Monika Helfer, Löwenherz, Roman, Hanser Verlag München 2022, 192 Seiten, 20 Euro.

Monika Helfer erinnert sich an ihren Bruder Richard. Seit dem Tod der Mutter wachsen sie und ihre Schwestern getrennt vom kleinen Bruder auf. Sie sehen sich selten, verlieren die Verbindung. Es ist die Zeit des Deutschen Herbstes. Richard ist da bereits ein junger Mann, von Beruf Schriftsetzer. Er ist ein Sonderling, das Leben scheint ihm wenig wichtig zu sein. Verantwortung übernimmt er nur, wenn sie ihm angetragen wird. So auch, als ihm auf merkwürdige Weise eine verflossene Liebe ein Kind überlässt, von dem er nur den Spitznamen kennt. Die unfreiwillige Vaterrolle gibt ihm neuen Halt, zumindest für eine Zeit. Ein inniges Portrait, eine Geschichte über Fürsorge, Schuldgefühle und Familienbande.

Löwenherz ist das dritte Buch, in der Monika Helfer ihre Familiengeschichte erzählt. Es steht für sich, die ersten beiden Romane sind keine Voraussetzung, um es zu verstehen. Es ist trotzdem erhellend, alle drei zu kennen, sie bilden die Chronik eines ganzen Jahrhunderts. Im ersten Roman Die Bagage schreibt Monika Helfer über ihre Großmutter, die mit ihrer kinderreichen Familie in ärmlichen Verhältnissen in einem einsamen Bergdorf zur Zeit des ersten Weltkriegs ihr Leben meistert. Im zweiten Roman Vati erzählt sie die Geschichte ihrer Kindheit und des Erwachsenwerdens in schwierigen Verhältnissen nach dem zweiten Weltkrieg.

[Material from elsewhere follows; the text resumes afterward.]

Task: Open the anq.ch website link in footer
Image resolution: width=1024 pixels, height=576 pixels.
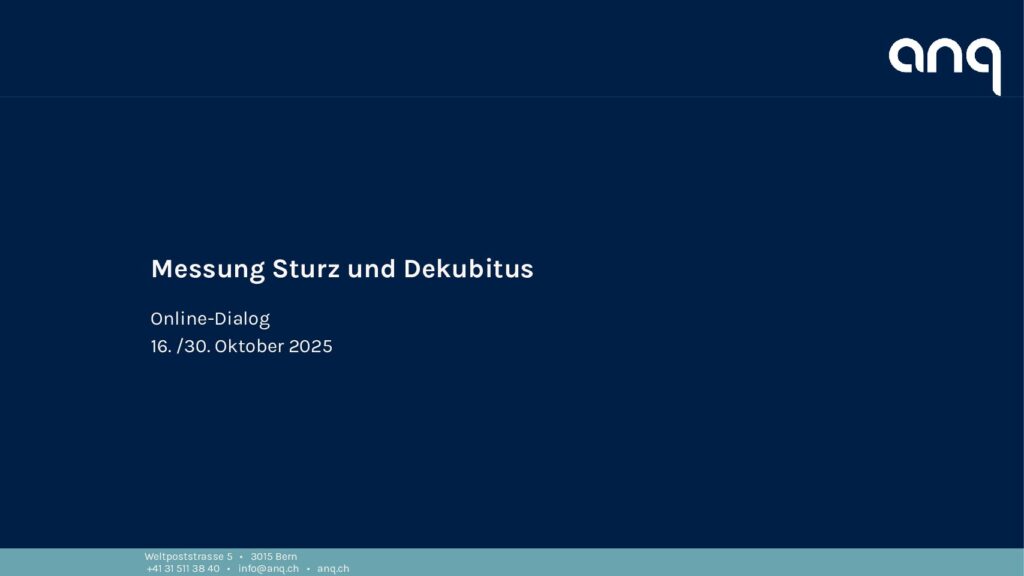Action: (333, 568)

Monika Helfer, geboren 1947 in Bregenzerwald in Österreich, lebt als Schriftstellerin mit ihrer Familie in Vorarlberg. Sie hat zahlreiche Romane, Erzählungen und Kinderbücher veröffentlicht. Für ihre Arbeiten wurde sie unter anderem mit dem Robert-Musil-Stipendium, dem Österreichischen Würdigungspreis für Literatur, dem Solothurner Literaturpreis und dem Johann-Peter-Hebel-Preis ausgezeichnet. Mit ihrem Roman Schau mich an, wenn ich mit dir rede (2017) war sie für den Deutschen Buchpreis nominiert. Für Die Bagage erhielt sie den Schubart-Literaturpreis 2021 der Stadt Aalen. Für den Roman Vati wurde sie erneut für den Deutschen Buchpreis nominiert.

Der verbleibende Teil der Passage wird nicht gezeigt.